The researchers tested AM580 on mice as part of a two-year study.
They found AM580 stopped the replication of numerous flu strains – including H1N1, H5N1 and H7N9 – as well as the viruses behind SARS and MERS.
It also stopped the replication of the mosquito-borne Zika virus and Enterovirus 71, which causes hand, foot and mouth disease.
‘This is what we call a broad-spectrum antiviral drug, which means it can kill a number of viruses,’ Dr Kwok-yung told AFP. ‘This is quite important in the early control of an epidemic.’
This study is part of a growing body of research to find drugs that avoid targeting a virus directly, which could lead to resistance.
Instead they look for compounds that interrupt the way viruses use crucial fatty acids within a host’s cells to replicate.

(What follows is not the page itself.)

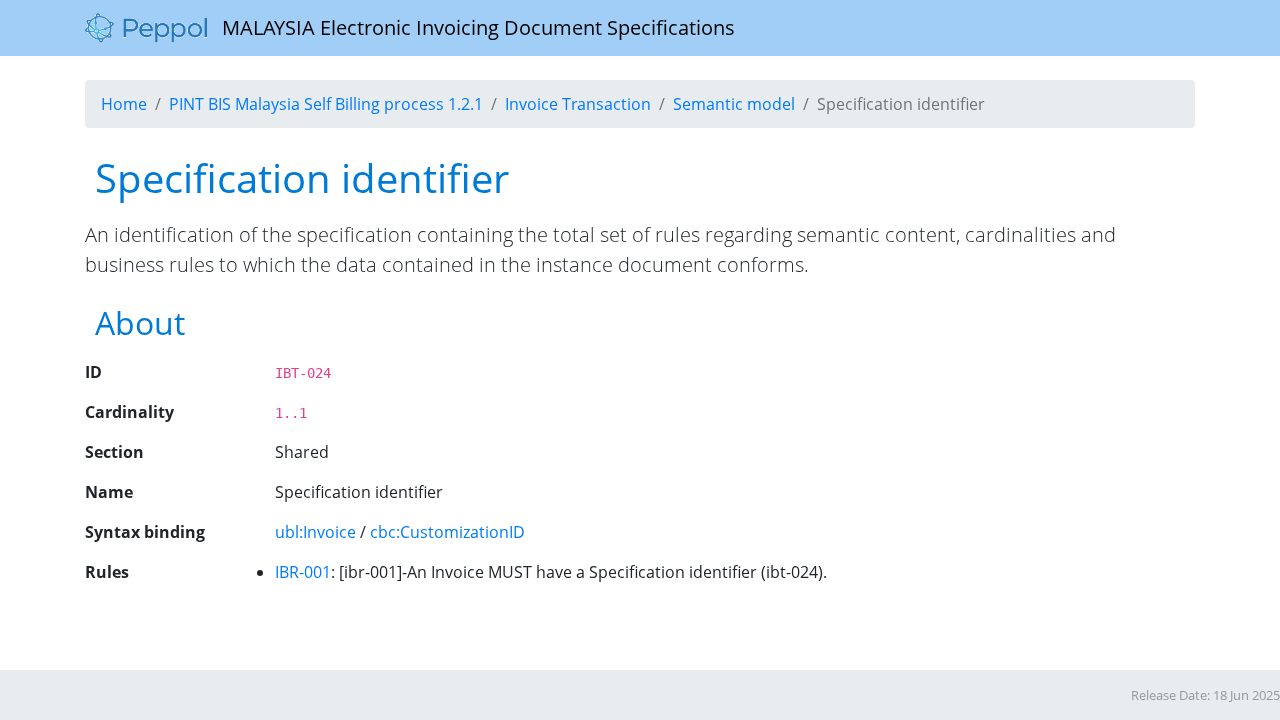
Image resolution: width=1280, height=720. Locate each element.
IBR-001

‘This study is science in progress – an early step in an exciting new direction,’ said Dr Benjamin Neuman, an expert on viruses at Texas A&M University-Texarkana.
‘Viruses are totally dependent on supplies stolen from their hosts, and a number of recent studies have shown that treatments that interrupt the steady flow of lipids in an infected cell are highly effective at blocking a wide range of viruses.’
The next step is to test AM580 on a wider variety of animals, including pigs and primates, before pushing to clinical trials – which could take up to eight years, according to Dr Kwok-yung.
In the meantime, the researchers have applied for a patent in the US.
A derivative of AM580 is already being used in Japan to treat cancer, raising hopes it will show low toxicity for humans.
But Dr Neuman warns there are drawbacks. Like chemotherapy used to fight cancer, antivirals such as AM580 damage a person’s cells to starve a virus.
‘Unless the treatment is targeted very carefully, the potential for side effects would be very worrying,’ he said.
The densely-populated city of Hong Kong has first-hand experience of deadly viral outbreaks.
In 2003, nearly 300 people died from SARS and the city’s densely packed apartment blocks are considered hugely vulnerable to future outbreaks.